Spanien

Auschwitz in Madrid

1150 Exponate auf 2500 Quadratmetern: Blick in die Ausstellung Foto: JVARILLAS

Es ist ein prägnantes Bild: Die Menschenschlange vor der Kasse der großen Auschwitz-Ausstellung No hace mucho. No muy lejos (Nicht lange her. Nicht weit weg) im Centro de Exposiciones Arte Canal in Madrid. Die spanische Hauptstadt ist die erste Station einer musealen Rundreise durch weltweit 14 Städte. Seit einigen Monaten werden zum ersten Mal viele der 1150 Exponate außerhalb des Museums Auschwitz-Birkenau gezeigt.

»Nicht lange her. Nicht weit weg« ist eine Initiative des spanischen Unterneh­mens Musealia und der polnischen Gedenkstätte. Direkter Anlass waren die Me­moiren eines Schoa-Überlebenden, die Musealia-Chef Luis Ferreiro vor einigen Jahren las und die ihn tief bewegt haben.

Idee Die Idee hatte Ferreiro schon 2009, aber eine solche Ausstellung lässt sich nicht von heute auf morgen organisieren. Den Stein ins Rollen brachte Anfang 2014 die Beteiligung des niederländischen Historikers Robert Jan van Pelt, der vor allem durch seine architekturhistorischen Arbeiten zum Thema Auschwitz bekannt geworden ist.

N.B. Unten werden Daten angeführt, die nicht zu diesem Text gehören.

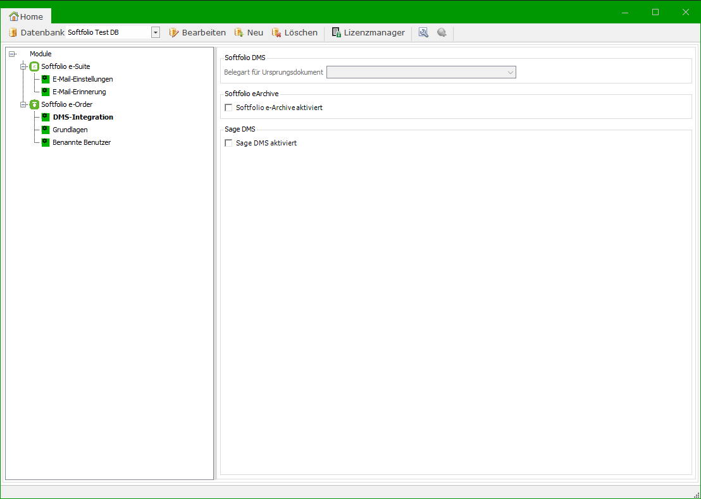Image resolution: width=701 pixels, height=499 pixels.
Task: Switch to the Home tab
Action: pos(27,16)
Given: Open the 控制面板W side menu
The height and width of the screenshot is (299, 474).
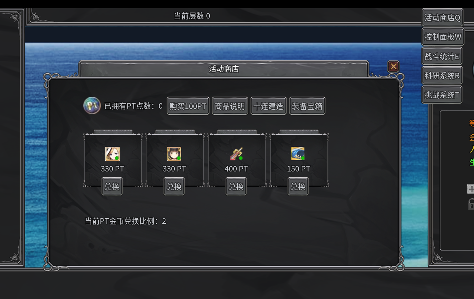Looking at the screenshot, I should tap(443, 37).
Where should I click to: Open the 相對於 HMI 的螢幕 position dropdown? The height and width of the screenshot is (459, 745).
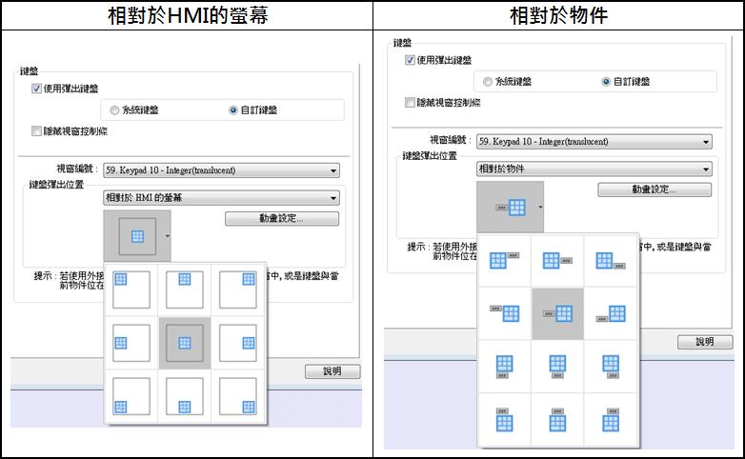tap(221, 198)
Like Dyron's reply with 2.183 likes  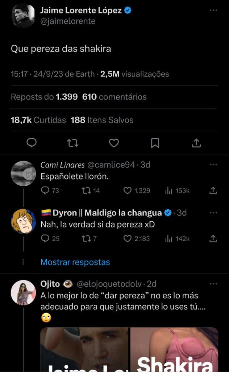tap(128, 239)
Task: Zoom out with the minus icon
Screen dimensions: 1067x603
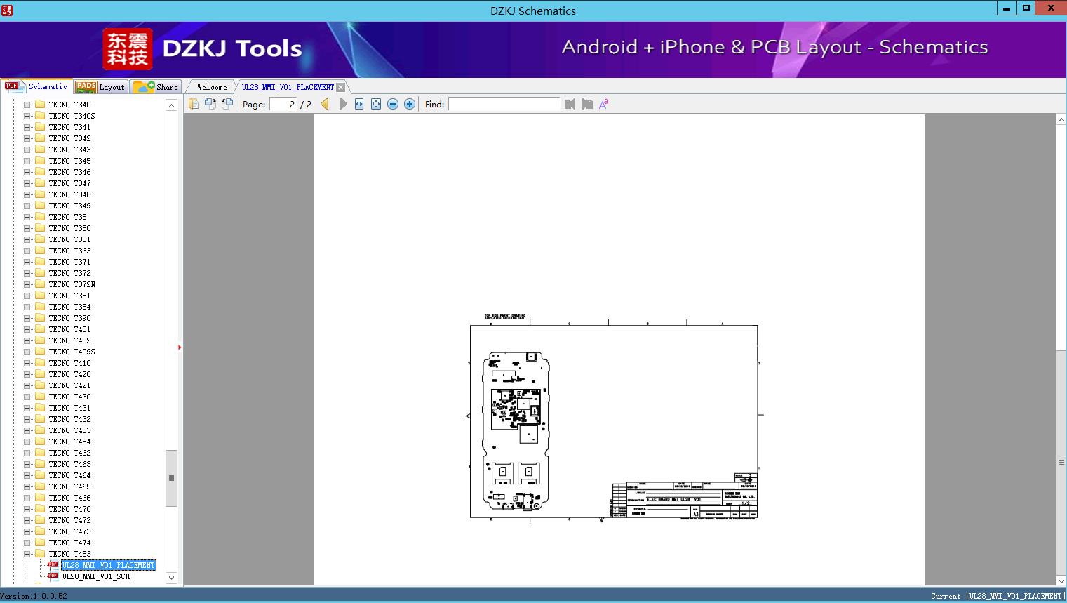Action: (x=393, y=104)
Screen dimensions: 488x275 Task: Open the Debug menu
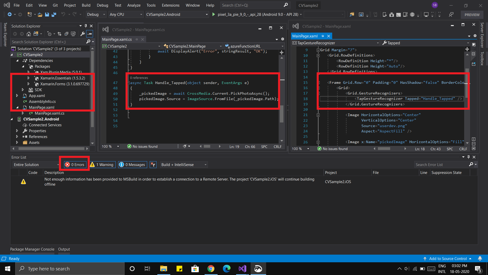[x=102, y=5]
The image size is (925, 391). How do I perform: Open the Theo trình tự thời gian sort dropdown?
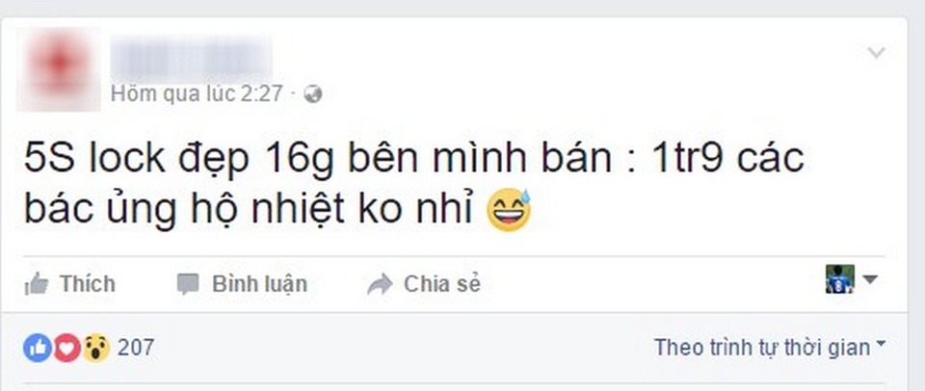click(x=770, y=348)
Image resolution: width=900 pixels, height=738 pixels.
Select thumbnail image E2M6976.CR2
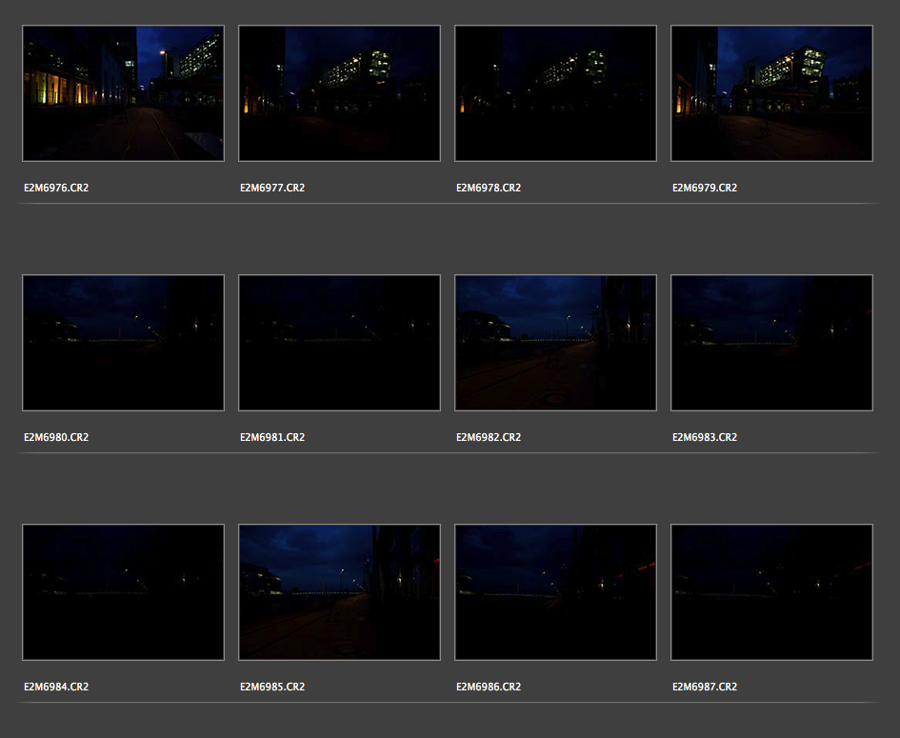pyautogui.click(x=123, y=93)
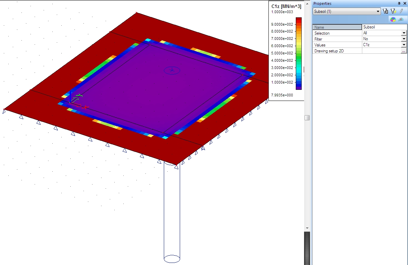Close the Properties panel
This screenshot has width=408, height=265.
point(405,3)
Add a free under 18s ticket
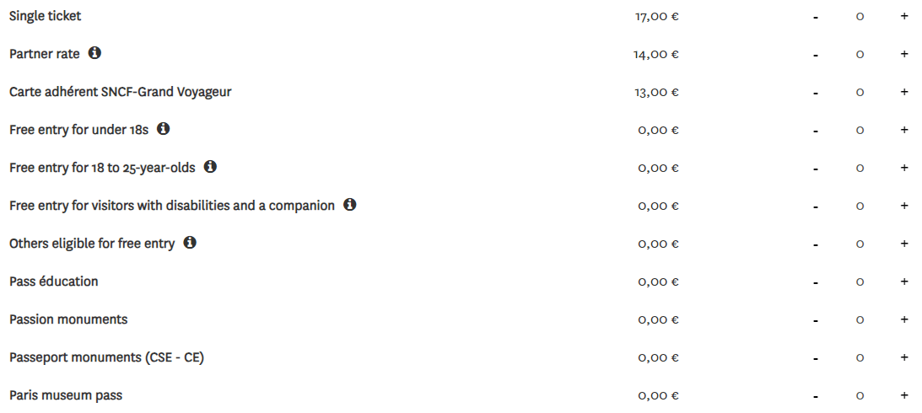 click(x=904, y=130)
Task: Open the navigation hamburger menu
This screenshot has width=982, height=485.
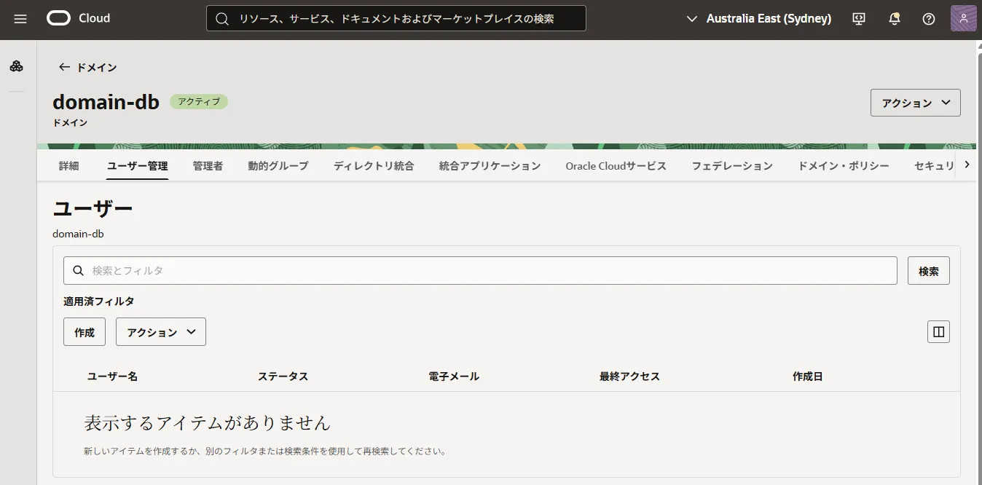Action: 20,18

»Mir lag viel daran, meinen Landsleuten die Geschichte von Auschwitz zu erzählen und zu erklären, wie es dazu kommen konnte«, sagt Ferreiro. »In Spanien gibt es kein Museum, das vom Holocaust erzählt, an diesem Thema besteht hier jedoch großes Interesse.«

Dies belegen auch die Besucherzahlen. Seit der Eröffnung der Ausstellung im Dezember sind mehr als 250.000 Karten verkauft worden. Was Ferreiro, der große Besucherzahlen gewohnt ist, vor allem beeindruckt, ist die Reaktion der Besucher. »Viele verbringen hier mehr als drei Stunden, vor allem Jugendliche. Das Gezeigte berührt die Leute und stimmt sie nachdenklich.«

Man sollte tatsächlich nicht auf die Uhr schauen, denn in 25 Kabinetten auf einer Fläche von 2500 Quadratmetern wird so viel erklärt und präsentiert – Exponate, Fotomaterial und Audiovisuelles –, dass man seine Zeit braucht. Dabei sind gerade auch kleine Gegenstände aus dem Alltag beeindruckend, wie das groteske Brettspiel »Juden raus«, eine seltene Leihgabe der Wiener Library in London.

»Juden raus« ist eine Art antisemitisches »Mensch ärgere Dich nicht«, mit dem im Deutschland der 30er- und 40er-Jahre schon den Jüngsten spielerisch das Hassen beigebracht wurde.

Den Initiatoren war es wichtig zu zeigen, wohin solcher Hass führen kann. »Deshalb liegt der Fokus der Ausstellung auf dem Vernichtungslager Auschwitz«, sagt van Pelt. »Wir möchten ein umfassendes Bild vermitteln vom Genozid an den Juden, an Sinti und Roma, von der Verfolgung von Polen und vom Massenmord an russischen Kriegsgefangenen.« Die Besucher bekämen außerdem einen Einblick in das Alltagsleben der SS-Männer und -Frauen in Auschwitz und erfahren, »wie es geschehen konnte, dass gewöhnliche Menschen zu Massenmördern wurden«.

Videobotschaften In Madrid ist die Ausstellung noch bis zum 17. Juni zu sehen. Danach wird sie weiterziehen. Van Pelt wünscht sich, sie auch außerhalb Europas und Nordamerikas zu zeigen. »Wir sind im Gespräch mit einer australischen Stadt und schließen auch Städte wie Shanghai oder Johannesburg nicht aus.« Voraussetzung sei jedoch, dass es vor Ort eine Institution gibt, die sich mit dem Holocaust beschäftigt. »Denn in jeder Stadt wollen wir besondere Akzente setzen und das, was wir erzählen, mit der örtlichen Geschichte verweben«, so van Pelt.

Das letzte Wort aber haben auf jeden Fall immer Holocaust-Überlebende. In emotionalen Videobotschaften rufen sie die Besucher dazu auf, sich dafür einzusetzen, dass es niemals wieder so etwas wie den Holocaust geben wird.